Dr. Guerrero deploys a Silicone Y shaped stent using rigid bronchoscopy to treat a patient with severe distal tracheal and bilateral bronchomalacia. The patient experienced complete resolution of his symptoms immediately following the procedure and was discharged home the same day of stent placement.
The patient is then seen following stent placement to assess if there is significant improvement of the symptoms. One would expect significant improvement prior to committing the patient to a thoracotomy with surgical repair of the trachea. Patients who improve with the stent and are good surgical candidates, will have the stent removed and they will move on to surgery. Those who improve with the stent but are deemed high risk due to other comorbidities, can keep the stent in place. However, it is important to note that the risk of stent obstruction and mucus plugging is high and the risks and benefits should be carefully assessed for each patient. Sequential bronchoscopic sessions are typically needed in order to keep the stent patent and patients should be placed on aggressive mucolytic and expectorant therapy.

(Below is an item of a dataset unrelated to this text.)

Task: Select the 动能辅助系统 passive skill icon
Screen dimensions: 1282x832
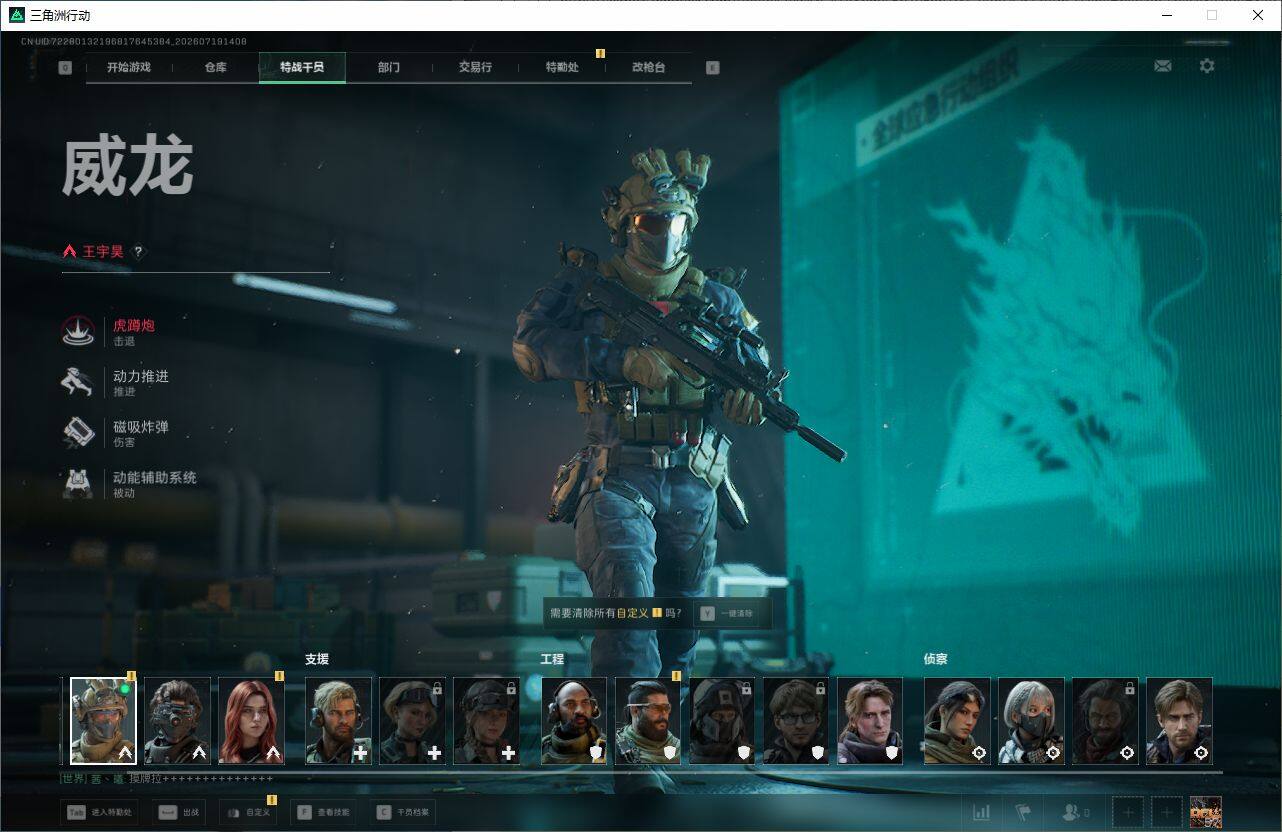Action: click(79, 484)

As previously mentioned, it is important to understand that bronchodilators may worsen the degree of malacia and symptoms in some patients with TBM. Given that most of these patients are labeled as having asthma or “reactive airways disease”, they present for evaluation with a multitude of bronchodilators that may need to be promptly stopped (unless the patient unequivocally has concomitant severe asthma needing bronchodilation of the distal airways). Moreover, inhaled steroids may also put these patients at risk of respiratory infections given that these patients have an inability to clear secretions and are frequently colonized with bacteria in their airways.

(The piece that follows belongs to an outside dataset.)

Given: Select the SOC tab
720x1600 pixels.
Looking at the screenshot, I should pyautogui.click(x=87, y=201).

Two prospective observational studies have demonstrated that airway stabilization of patients with severe TBM with silicone stents improves patient symptoms. The majority of patients demonstrate marked improvement in dyspnea, health-related quality of life and functional status. Improvement in cough is variable with the stent but reliable with surgical plication of the posterior membrane. It is paramount to note that these trials showed that even patients with severe parenchymal disease due to emphysema significantly benefit from stent placement followed by surgical correction with tracheobronchoplasty. In other words, having severe emphysema is not a contraindication to stent placement if the patient has concomitant severe TBM. A randomized, sham controlled rigid bronchoscopy and stent deployment trial is currently being contemplated. For the time being, patients should undergo a silicone stent trial as the first step in order to predict their response with definite surgical correction.
Tracheobronchomalacia is not a rare disorder. It is rather prevalent but remains under diagnosed and buried under the label of severe asthma, reactive airway disease or emphysema. Many patients are labeled as having anxiety disorder and most physicians give up on these patients. Unfortunately, even many Pulmonary and Critical Care fellowship programs (except for a very few centers with expertise in this condition) do not include teaching on how to diagnose and treat TBM. One reason for this is that the first prospective trial explaining how to diagnose and treat these patients was published after 2007. Fortunately, pulmonologists are starting to learn how to identify patients who may have TBM. This will allow some of these individuals to improve their quality of life when they are referred to a center that can provide proper diagnosis and treatment of this condition.